In the eyes of an average Joe yoga is usually associated with wrap-yourself-in-a-knot types of poses. Hence the usual excuse for not practicing yoga: “I am not flexible enough”. This is understandable; we are surrounded by those images. I like to think of them as “show horse” yoga poses. It doesn’t mean that they don’t have benefits; it just means that they are fancy and intricate. Then there are “workhorse” yoga poses. Those are the poses that are not fun to put on the covers of magazines, yet they are instrumental in accomplishing whatever it is we want to accomplish in our yoga practice. Let’s take a closer look at those groups.
“Show horse” yoga poses
These poses are
- More challenging, therefore will exclude many students from ever attempting them
- More extreme, require greater mobility in the joints, more flexibility and more strength
- More risky, especially for the vulnerable areas like sacrum, lower back, neck, etc., therefore require more preparation and compensation
- More fun, they give you a sense of accomplishment
- More likely to be a destination in and of themselves, rather than tools in accomplishing your goals.

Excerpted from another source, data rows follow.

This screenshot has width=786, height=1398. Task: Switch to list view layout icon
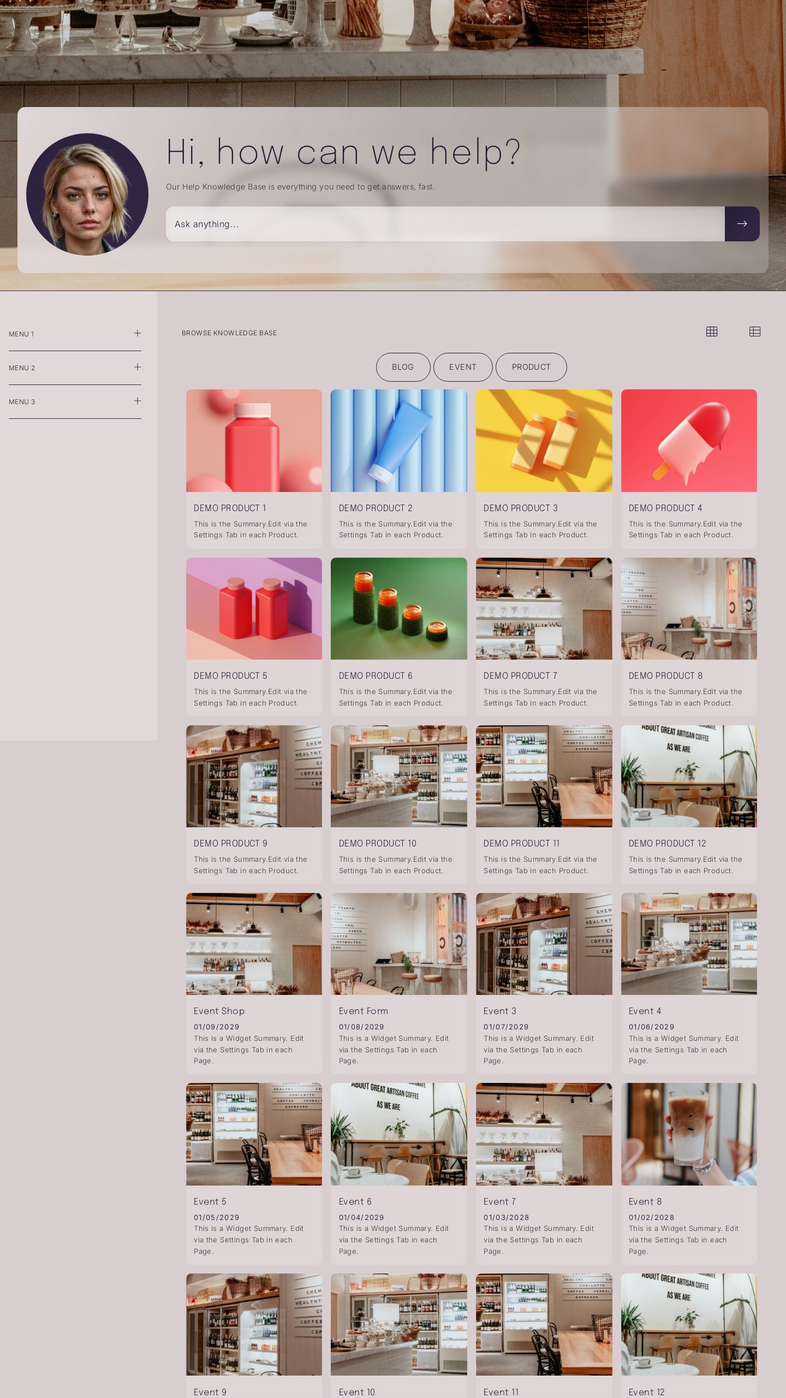click(x=755, y=331)
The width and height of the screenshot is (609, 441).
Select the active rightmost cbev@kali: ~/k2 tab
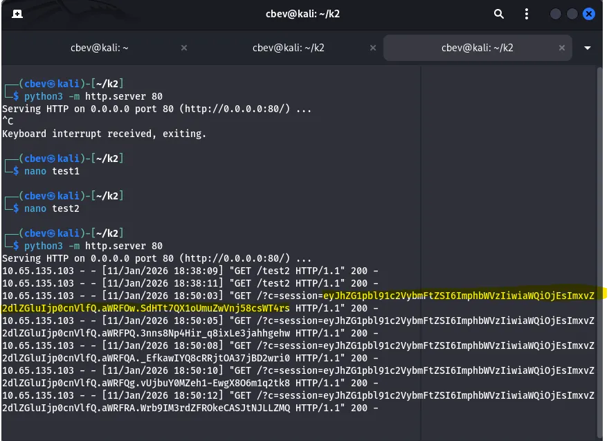[x=478, y=48]
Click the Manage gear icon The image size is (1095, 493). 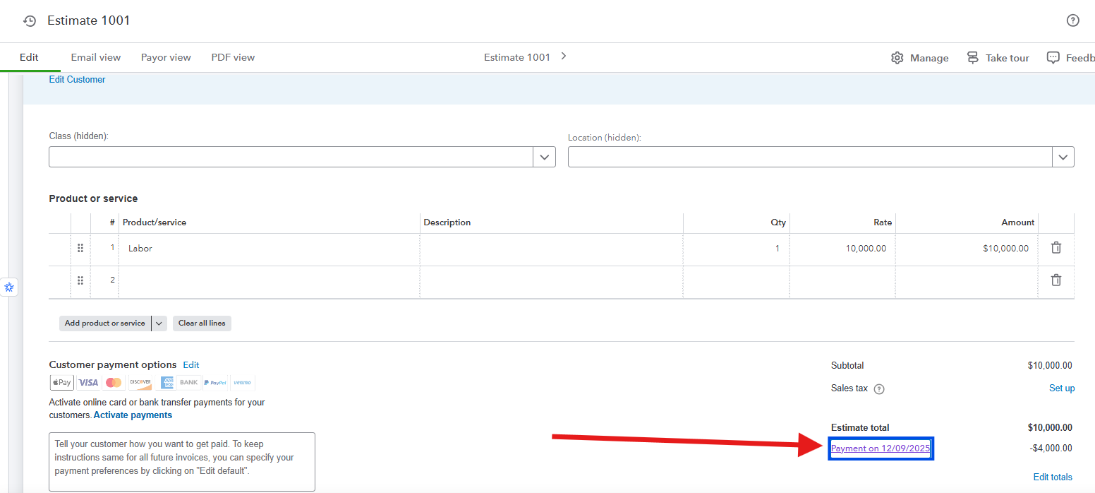pyautogui.click(x=897, y=58)
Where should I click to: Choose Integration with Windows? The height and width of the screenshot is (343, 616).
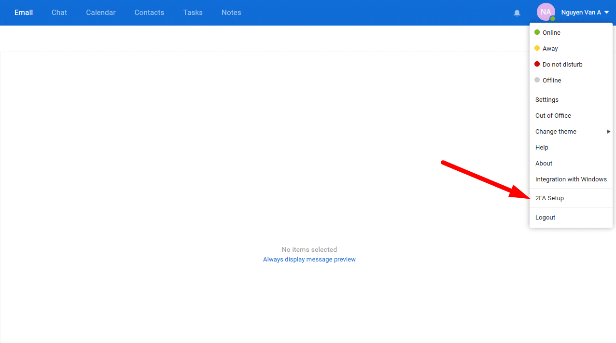pyautogui.click(x=571, y=179)

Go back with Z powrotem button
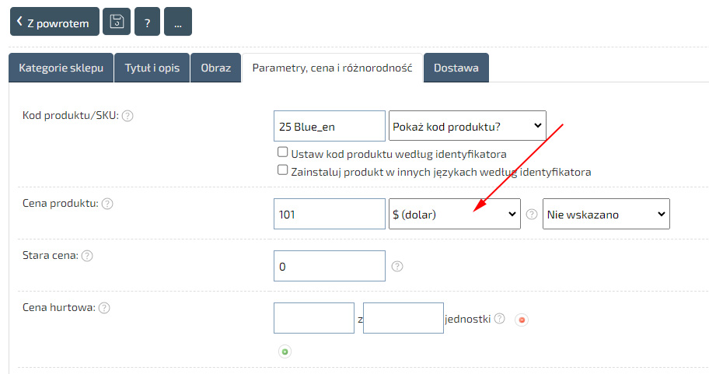coord(54,23)
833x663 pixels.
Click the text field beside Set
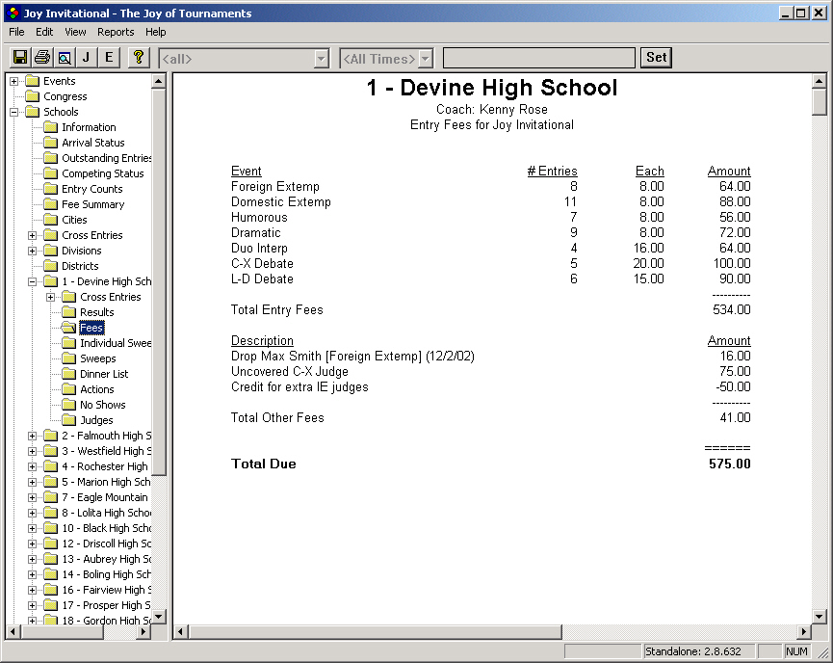[x=538, y=59]
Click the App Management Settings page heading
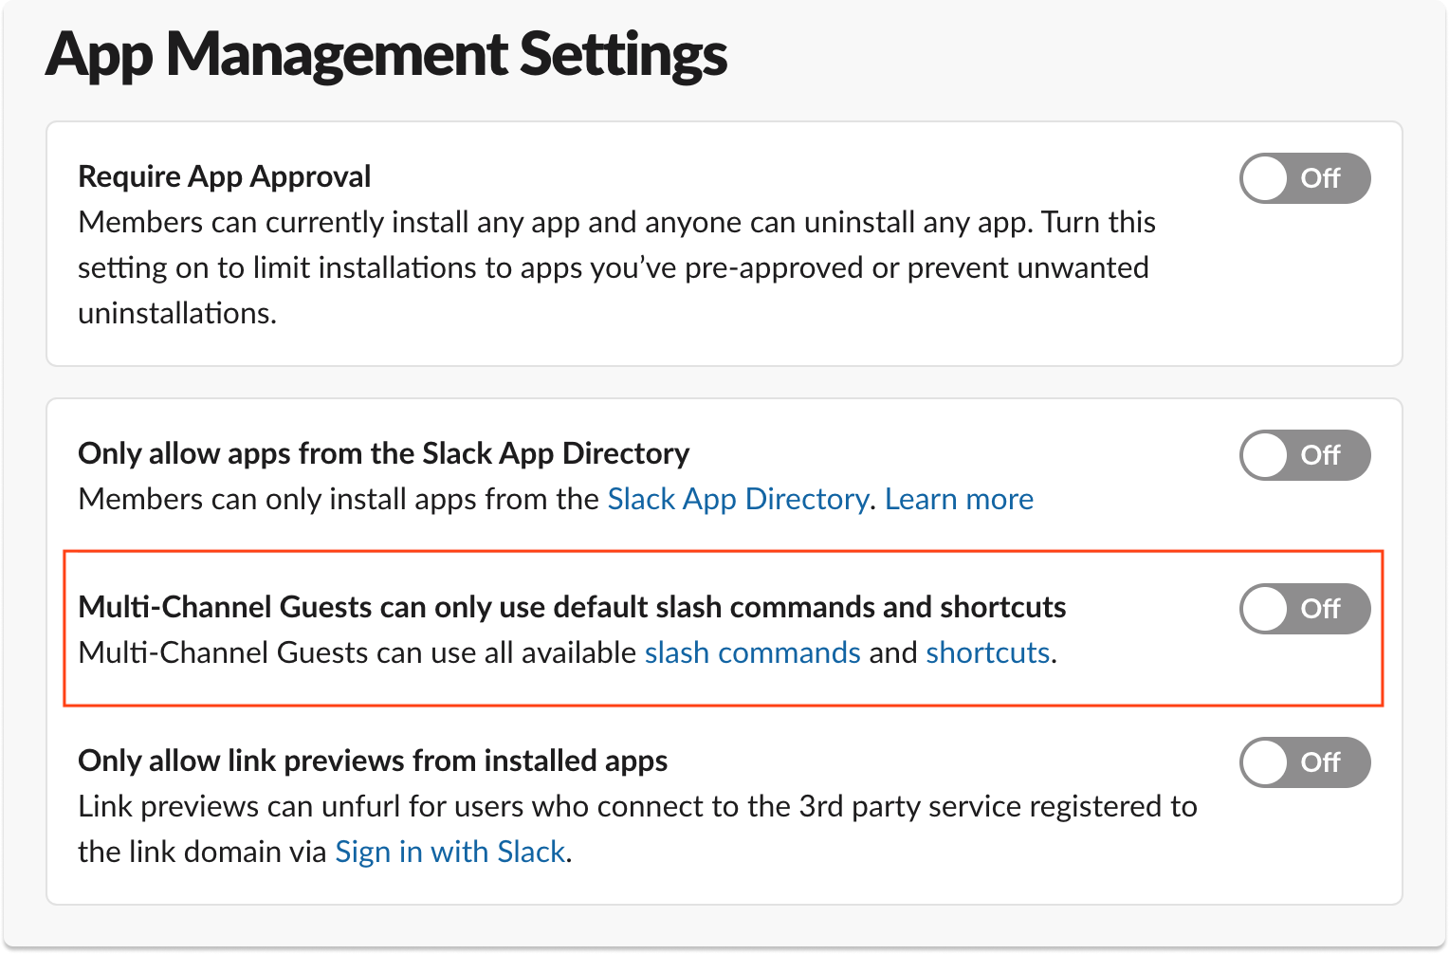 tap(386, 55)
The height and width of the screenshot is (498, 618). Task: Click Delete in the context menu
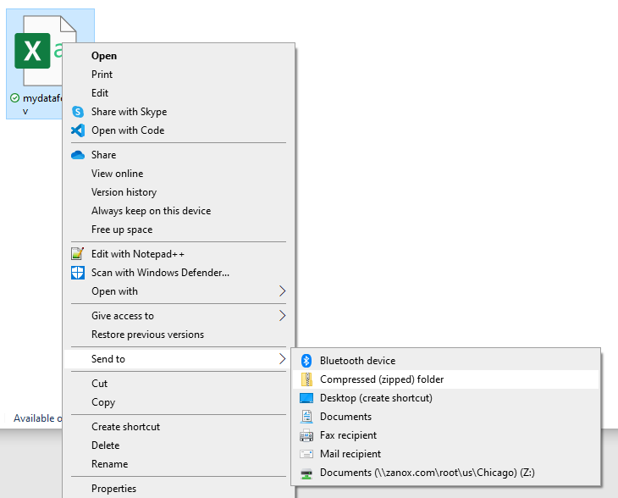point(105,445)
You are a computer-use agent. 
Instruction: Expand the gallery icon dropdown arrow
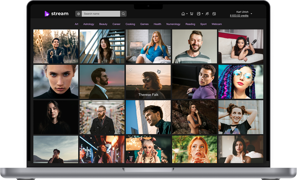203,14
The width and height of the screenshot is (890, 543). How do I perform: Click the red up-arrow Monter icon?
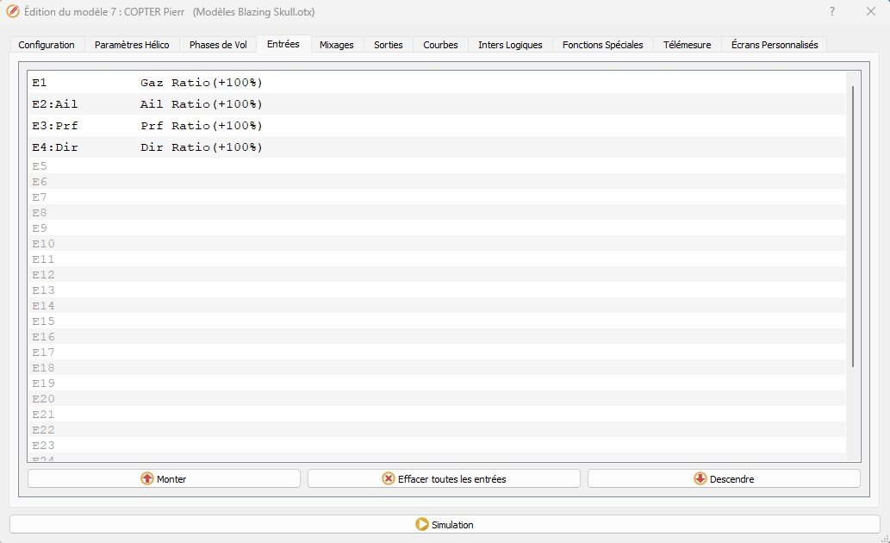coord(147,478)
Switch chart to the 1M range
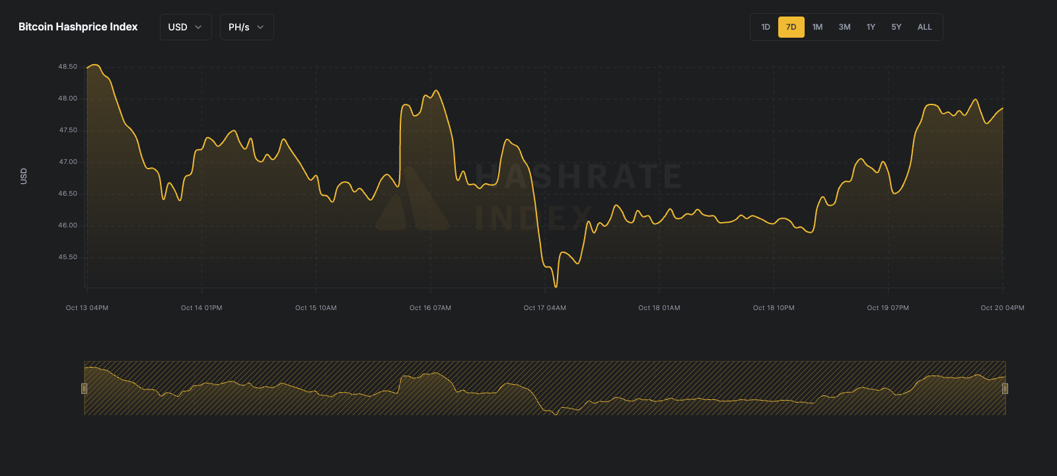 pyautogui.click(x=817, y=27)
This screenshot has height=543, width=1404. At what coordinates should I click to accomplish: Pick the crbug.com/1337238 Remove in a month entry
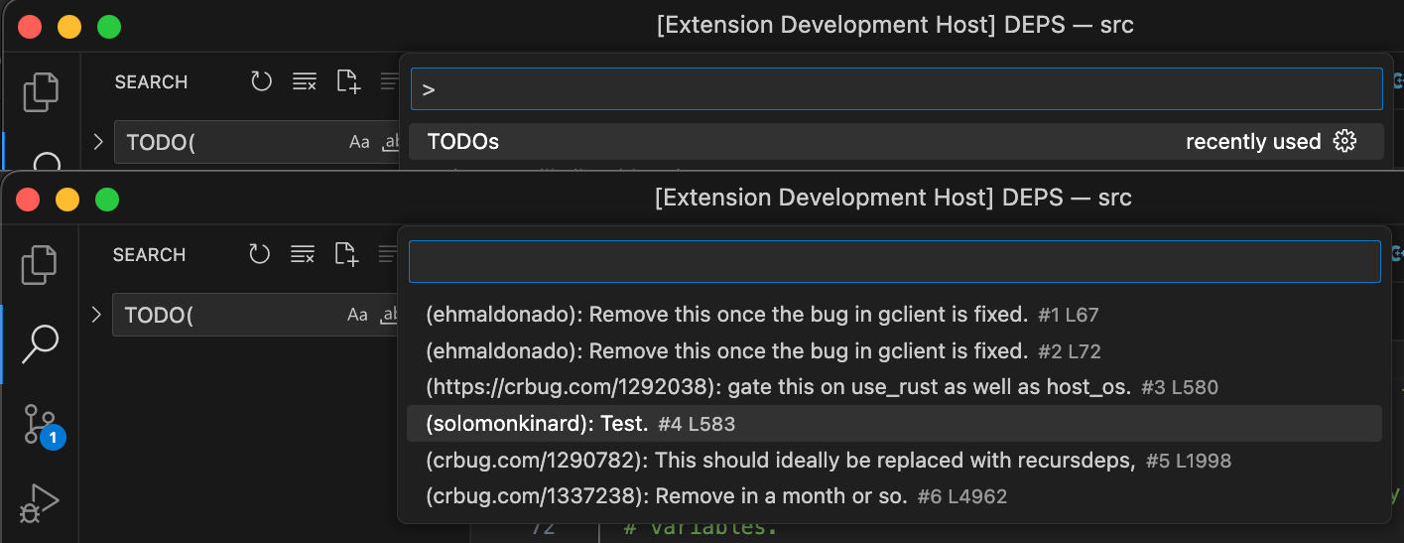click(894, 495)
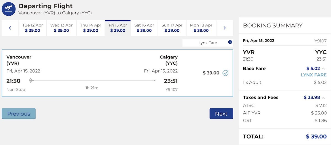Select the Thu 14 Apr date tab
Screen dimensions: 331x145
point(91,28)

Placing too many of those poses within one’s practice can have destabilizing effect, since your body gets pulled in multiple directions to the maximum extent. Somehow we always forget the simple truth of physical stability: a deeper stretch is NOT always better.
“Workhorse” yoga poses
These poses are
- More useful for a wider range of students – pretty much anybody can do them
- Much more adaptable for a variety of needs
- Not nearly as risky, therefore do not require as much preparation
- More effective as tools in accomplishing your goals, not doing them for their own sake
These poses are less exciting to an inexperienced or superficial observer. Here the fun comes from small details, and adaptations that can completely change your experience of the pose or what area you are targeting (we will talk more about it in the coming months). These poses form the backbone of the yoga practice. They give us an opportunity to practice “the internal intensity”: body awareness, attention to subtle details, presence of mind; as opposed to “the external intensity” of more difficult poses (the actual physical challenge).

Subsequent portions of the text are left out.